Every nine weeks or so (I think it's that often - I can't remember without digging out a calendar) the school and PTO host a family NASA night. It's a chance for the kids to bring their families to school to eat dinner, participate in a whole host of cool activities, skype with astronauts, and get general school updates.
The 'NASA night' comes from the school's heavy involvement with NASA - since it's a NASA explorer school and all. The theme this past family night had to do with the science behind winter. Think the symmetry of snowflakes, different types of ice and temperature, that sort of thing.
Following dinner, Emma took off with Anna and James (and their friends) to crawl through the mobile star lab and create some snowman art while Jack and I took the opportunity to sit in on the Skype session with the NASA folks in Pasadena who are working on the Mars Curiosity project.
Not only did we learn all about the latest happenings of the Mars rover, but we also got to see some cool footage of the drill getting ready to auger into the crust of Mars. (The astronaut guy we were talking to said we were the first to see the images - I'm not sure if I believe him - but whatever - it sounds cool, right?)
Then question and answers - to which my three-year old asked 'how do you fly?' - and was given a great answer (including unplanned short video) of how Curiosity got to Mars from Earth. How cool is that?
We eventually caught up with the other kids - James in the second grade hall where they were experimenting with candy - and given the chance to prove (or disprove) the old wives tale 'does your stomach explode if you drink soda after eating pop rocks?'
James was a little skeptical at first - but he's not one to back down from a challenge - especially one that involves candy ...
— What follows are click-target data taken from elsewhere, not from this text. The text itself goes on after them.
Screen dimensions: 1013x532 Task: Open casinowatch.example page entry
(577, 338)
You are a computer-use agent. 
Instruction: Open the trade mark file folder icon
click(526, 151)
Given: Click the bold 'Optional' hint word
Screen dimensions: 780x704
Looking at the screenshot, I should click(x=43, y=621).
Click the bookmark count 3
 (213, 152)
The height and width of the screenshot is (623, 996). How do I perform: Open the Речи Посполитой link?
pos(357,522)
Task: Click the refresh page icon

... so he sipped his soda - then sprinkled in his pop rocks ...
... and waited to see the reaction ...
... which was priceless.
(Jack refused to even consider trying - and whenever we asked him if he was interested he clamped his hand over his mouth and ran the other direction.)
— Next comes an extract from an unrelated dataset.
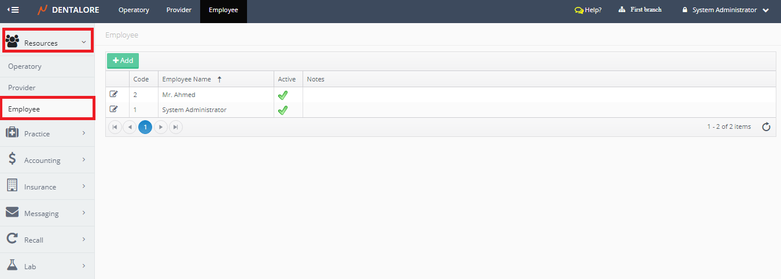Toggle Active checkmark for Mr. Ahmed

point(283,95)
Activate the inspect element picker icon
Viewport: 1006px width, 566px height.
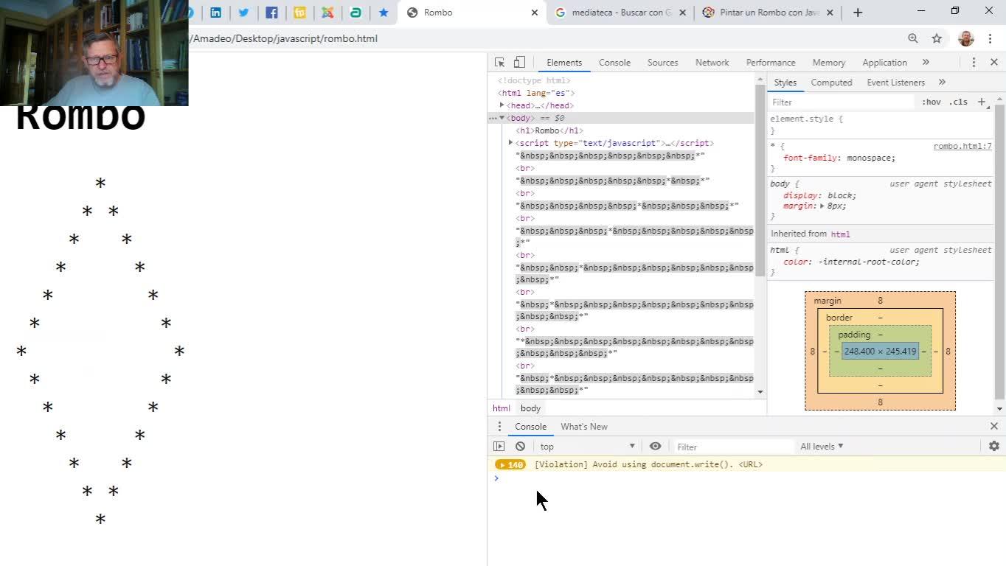pyautogui.click(x=499, y=63)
Moving on - we ended up in the fourth grade hall to learn about the different temperatures of different kinds of 'ice' - dry ice vs. ice from water.
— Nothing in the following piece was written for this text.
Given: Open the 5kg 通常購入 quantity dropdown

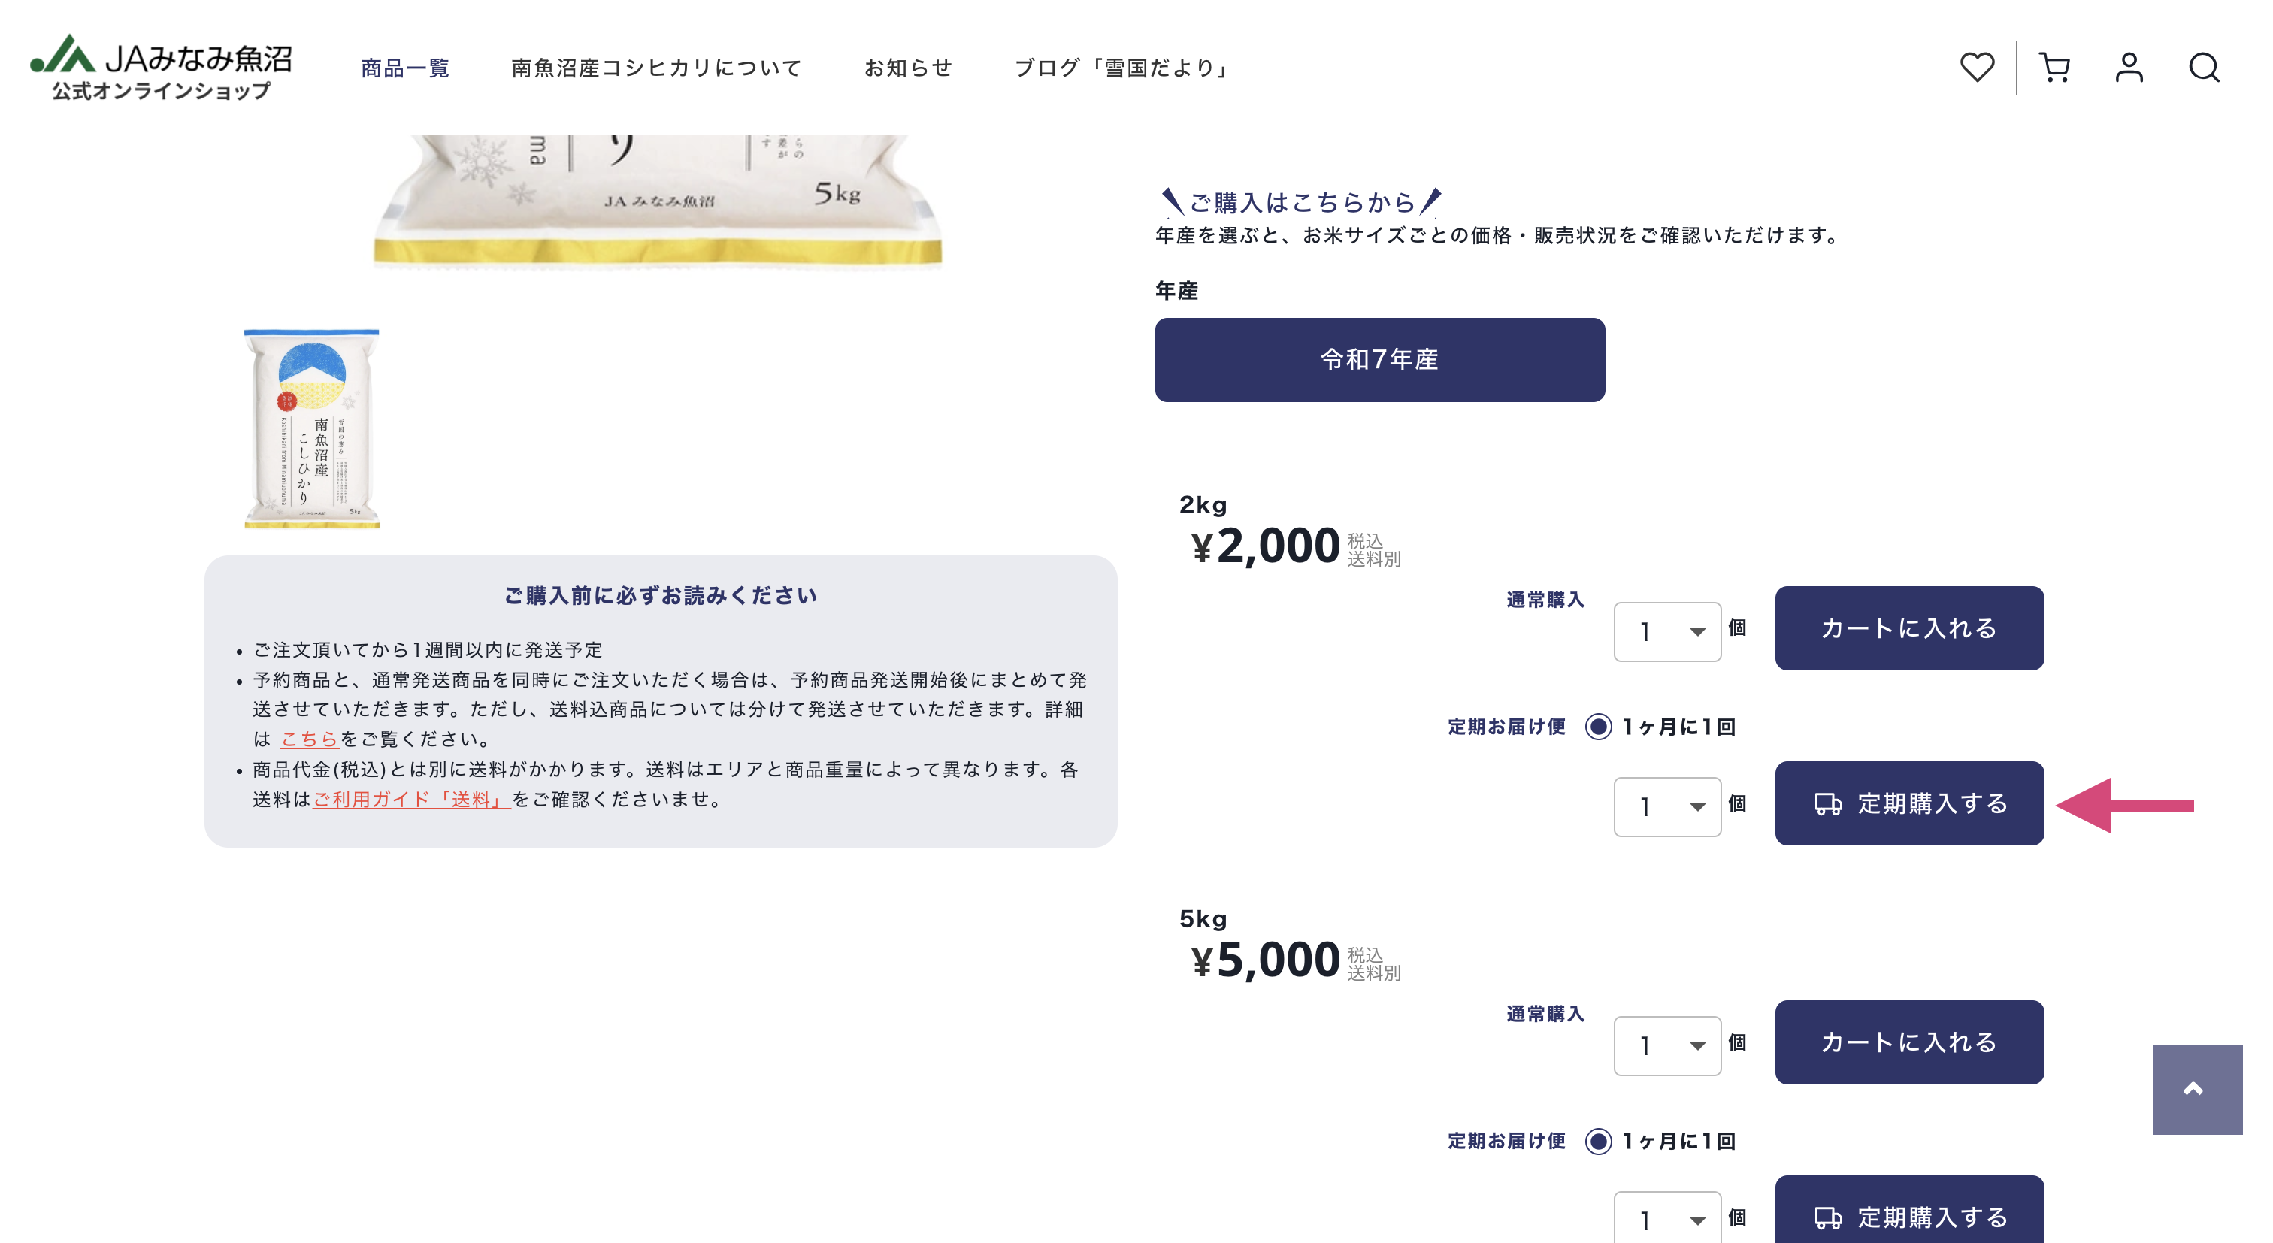Looking at the screenshot, I should point(1667,1045).
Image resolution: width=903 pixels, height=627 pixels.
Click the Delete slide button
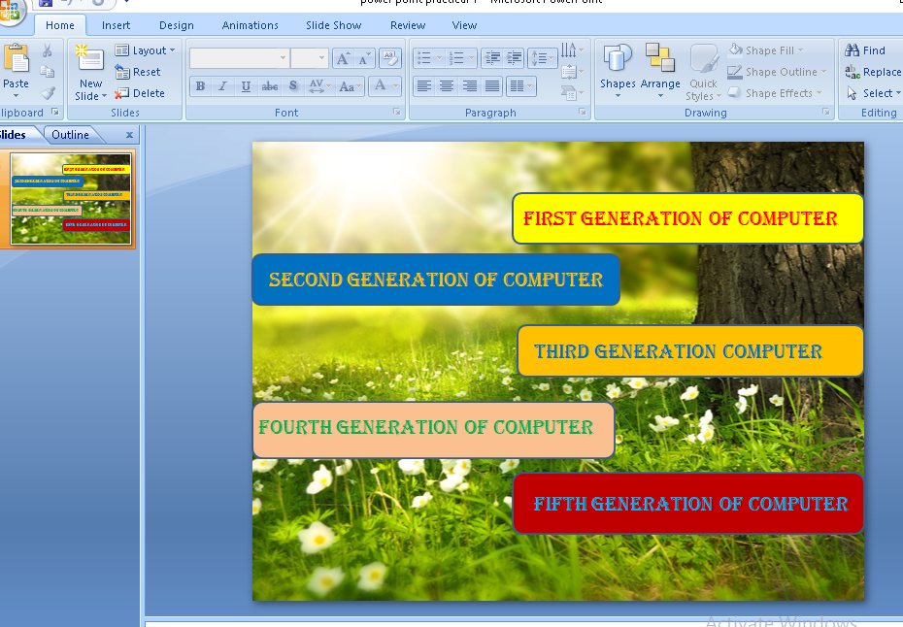point(140,93)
Especially when they got to learn about the temperatures of ice - and how it is actually colder when salt is added - kind of like when you make old-school, old-fashioned ice cream.
Which they did - by shaking a bag of ice cream mix inside a bag of ice + rock salt.
Walking through the Second Grade hall again, I paused to take this picture of Anna's thoughts on technology:
Yeah. I'm a proud mama.
But my heart really wanted to burst when I was stopped on multiple occasions, by multiple teachers (many of whom I do not know or recognize) to ask 'are you the Long children's mother? We LOVE your children. Just LOVE them. They are so well behaved and so much fun to have in class!'
Guess some of that parenting is actually sinking in - despite having to do my Mommie Dearest impression.
All in all a fabulous night. And certainly one of those things I'm really going to miss if we ever move to Virginia and have to leave this little school we call home.